Text extract ::
Ellison rules out M&A breather
Got to circle around those SAP wagons
Oracle loves buying companies and it simply can't break/won't break the habit. It's got ambitious growth targets to meet and rivals' market share to take.
Chief executive Larry Ellison and president and chief financial officer Safra Catz today re-committed the company to more mergers and acquisitions to help it hit its goal of 20 per cent earnings annual growth for the next 10 years. In an earnings call today, they announced that Oracle had actually closed fiscal 2007 with a number closer to 30 per cent than 20.
"I expect the [acquisition] pace to continue," Ellison sharply told one curious Wall Street analyst. "Just because we are way ahead doesn't mean we are going to take a nap here," Catz told another sheepish analyst. "The overall goal is the 20 per cent annually. Because we are ahead is not an excuse for not hitting it next year."
The strategy is one of stealth - to surround SAP's applications with Oracle-owned software and convince customers to switch over time, Oracle president Charles Phillips explained. Oracle has bought 30 companies in five years.

Problem A :: Summarize the article on Oracle's acquisitions in two sentences.
The article and the rows that follow it come from unrelated sources.

The input ::
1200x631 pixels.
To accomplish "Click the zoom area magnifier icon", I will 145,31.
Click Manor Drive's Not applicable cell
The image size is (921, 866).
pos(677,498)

==

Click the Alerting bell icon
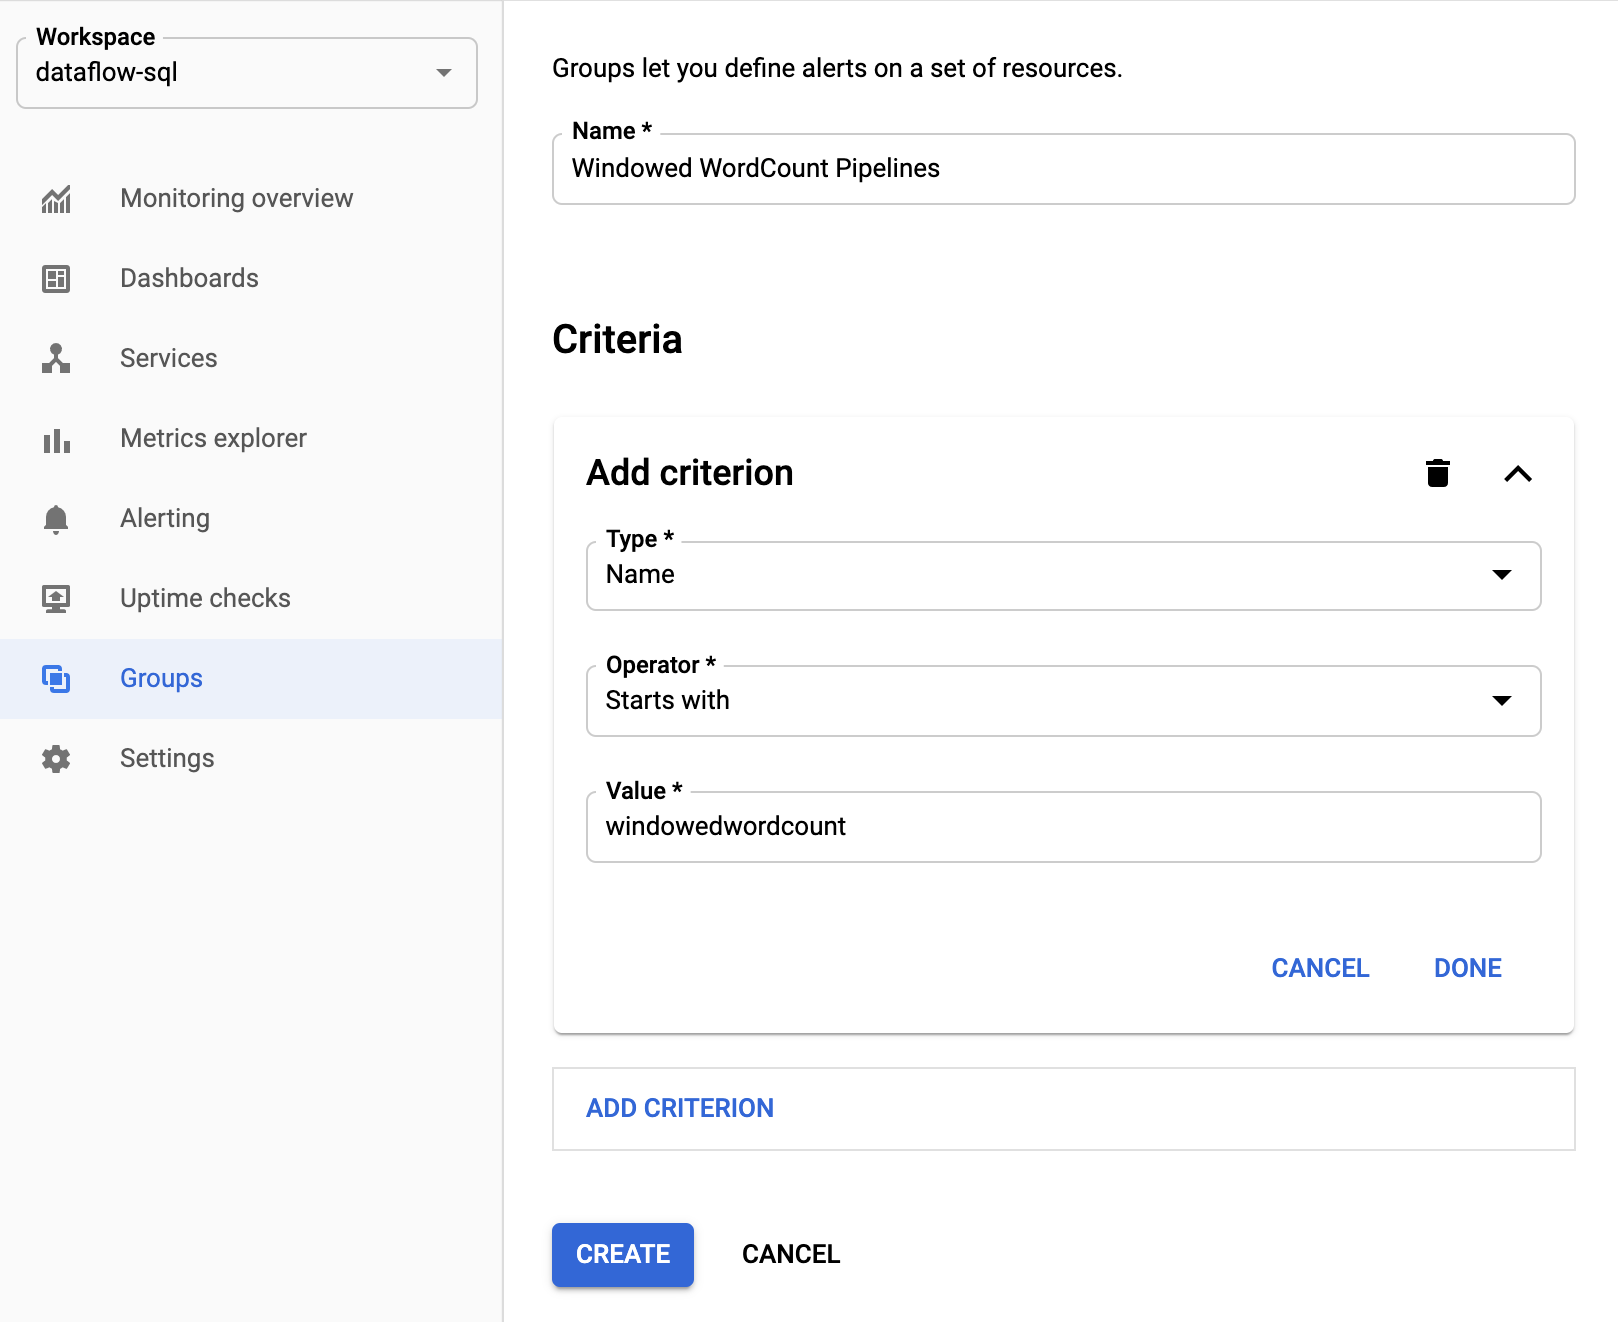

--

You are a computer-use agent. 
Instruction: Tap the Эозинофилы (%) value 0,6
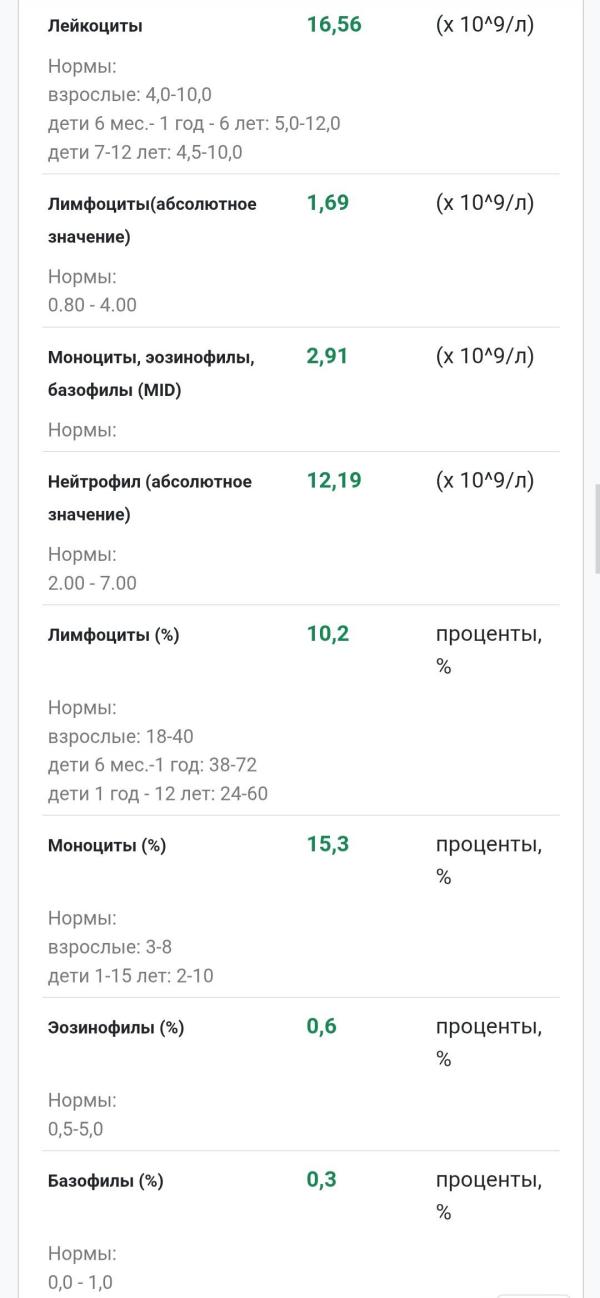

Problem B :: Resize the coordinates in the answers of the rows from the line with "1200x631 pixels." to the line with "pos(677,498)" by multiplying each by 0.95 and rounding to whole numbers, with halves rounded up. Give only those rows again, requests included, and leave every other number unchanged.

Right answer A :: Larry Ellison and Safra Catz said Oracle will keep up its pace of mergers and acquisitions to reach its goal of 20 percent annual earnings growth for the next 10 years, even though fiscal 2007 closed closer to 30 percent. Charles Phillips explained that the strategy is to surround SAP's applications with Oracle-owned software and convince customers to switch over time, and Oracle has bought 30 companies in five years.

Right answer B ::
1200x631 pixels.
To accomplish "Click the zoom area magnifier icon", I will 138,29.
Click Manor Drive's Not applicable cell
The image size is (921, 866).
pos(643,473)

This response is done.